Demokratların kurultayında, başta eski Başkan Barack Obama olmak üzere konuşmacılar, Başkan adayı Joe Biden ve ekibi "Eğer Trump Beyaz Saray'dan çıkarılmazsa bu demokrasinin sonu olur" derken, Cumhuriyetçilerin kurultayında, Trump ve çevresi, Demokratları "Batı uygarlığını yıkmaya hazırlanan radikal solun tutsağı olmuş" bir parti olarak tanımlıyor; Biden kazanırsa Amerika'nın sonunun geleceğini, Çin'e satılacağını, ülkenin göçmenlerin istilasına uğrayacağını, beyazların kültürünü, özgürlüklerini, silah taşıma hakkını kaybedeceklerini iddia ediyordu.

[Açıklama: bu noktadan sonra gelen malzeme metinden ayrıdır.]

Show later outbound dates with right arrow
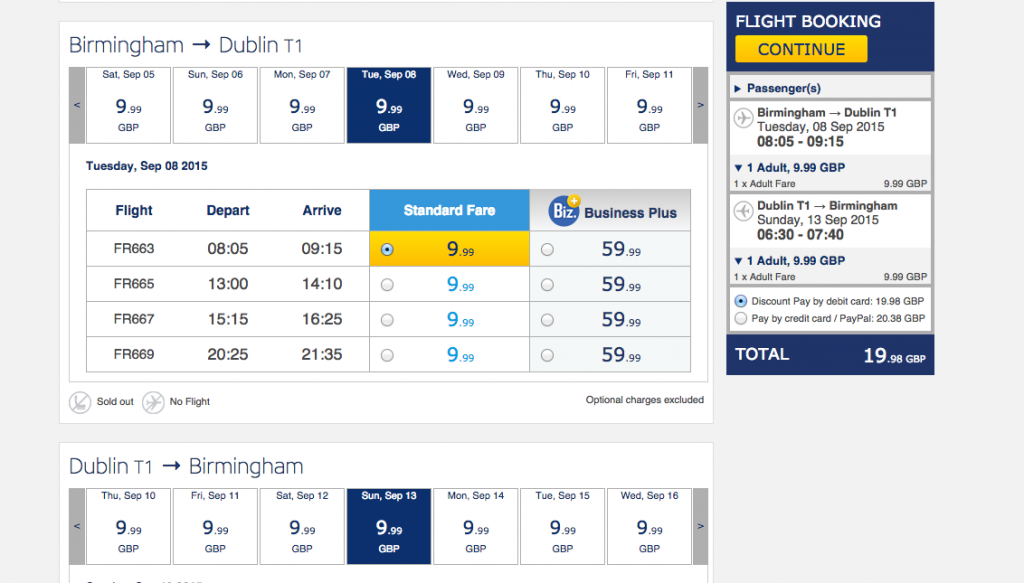1024x583 pixels. [x=700, y=105]

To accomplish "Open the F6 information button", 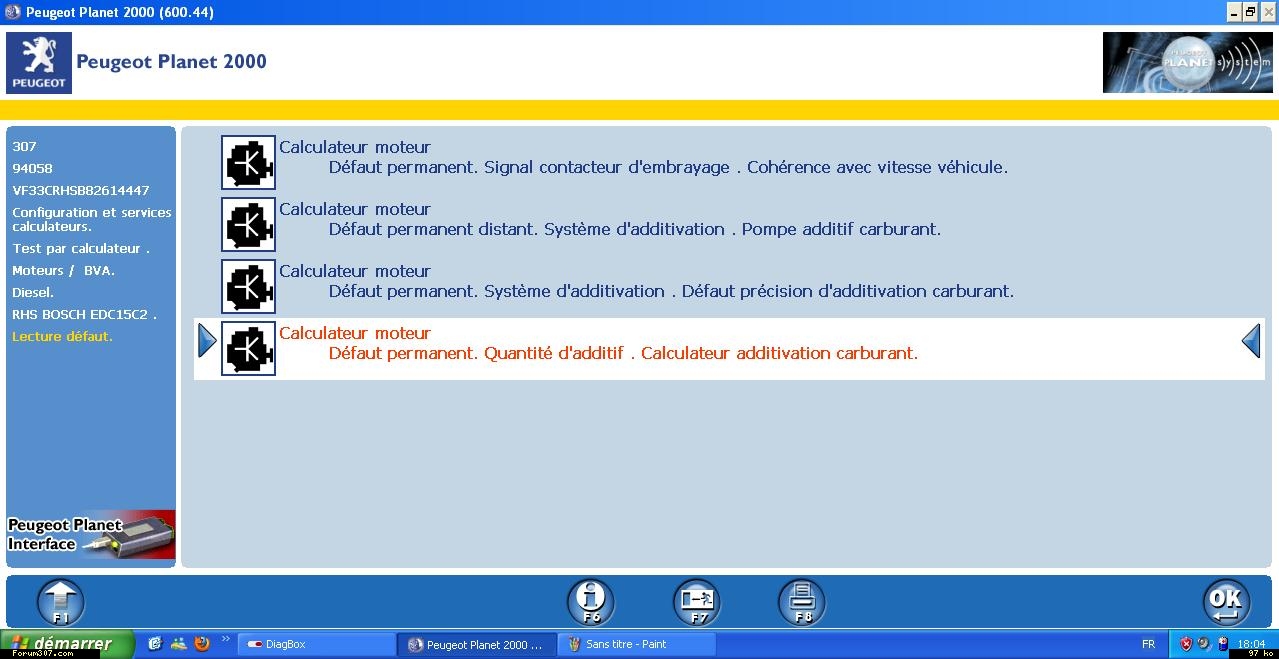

ABD'de siyasi merkezin çöktüğü, artık karşımızda uzlaşmaları çok zor, hatta olanaksız iki Amerika olduğunu bu iki kurultaydaki havaya bakarak düşünmek olanaklıydı. Ancak başka göstergeler de var.

Minneapolis'te 25 Mayıs'ta siyah ABD vatandaşı George Floyd'un bir beyaz polis tarafından öldürülmesinden sonra başlayan protesto gösterileri ülkenin tüm kentlerinde yankılanmıştı.

https://www.youtube.com/watch?v=g866IP23q_w&feature=youtu.be

Trump bu ırkçılığa ve polis şiddetine karşı gelişen protesto gösterilerini, 'anarşistler teröristler' olarak damgalıyor, kentlerin Demokrat Partili yetkililerini suçluyor, merkezi hükümetin güvenlik güçlerini bu kentlere gönderiyordu.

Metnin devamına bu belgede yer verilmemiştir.